Assuring Data Integrity in DB2 - Part 1
Part 1 | Part 2
DB2 provides mechanisms to automatically enforce and maintain the integrity of data as it is added to, and modified within, DB2 tables. The simplest form of data integrity enforcement available to DB2 is with data typing. By choosing the appropriate data types, DB2 will force columns to contain only the proper form of data (e.g., character, numeric, date). Of course, DB2 offers more sophisticated forms of ensuring data integrity, too. Features such as referential integrity, check constraints, triggers, validation routines, and edit procedures all can be used to ensure the integrity of DB2 data.
Automatically enforcing DB2 data integrity is usually a wise choice of action because it offloads such work from application programs. Additionally, DB2-enforced data integrity will be applied for both planned and ad-hoc modifications.
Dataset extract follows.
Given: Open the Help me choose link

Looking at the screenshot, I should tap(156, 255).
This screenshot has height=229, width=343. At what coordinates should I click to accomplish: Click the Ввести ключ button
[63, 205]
When translating a logical model to a physical DB2 database, the relationships are implemented as referential constraints. To define a referential constraint, you must create a primary key in the parent table, and a foreign key in the dependent table. The referential constraint ties the primary key to the foreign key. The table with the primary key is called the parent table and the table with the foreign key is called the dependent table (or child table).
Referential integrity (RI), therefore, can be defined as a method of ensuring data integrity between tables related by primary and foreign keys. When RI is implemented between tables, DB2 will guarantee that an acceptable value is always in each foreign key column based on the data values of the primary key columns.
RI defines the integrity and usability of a relationship by establishing rules that govern that relationship. The combination of the relationship and the rules attached to that relationship is referred to as a referential constraint. The rules that accompany the RI definition are just as important as the relationship to ensure correct and useful DB2 databases.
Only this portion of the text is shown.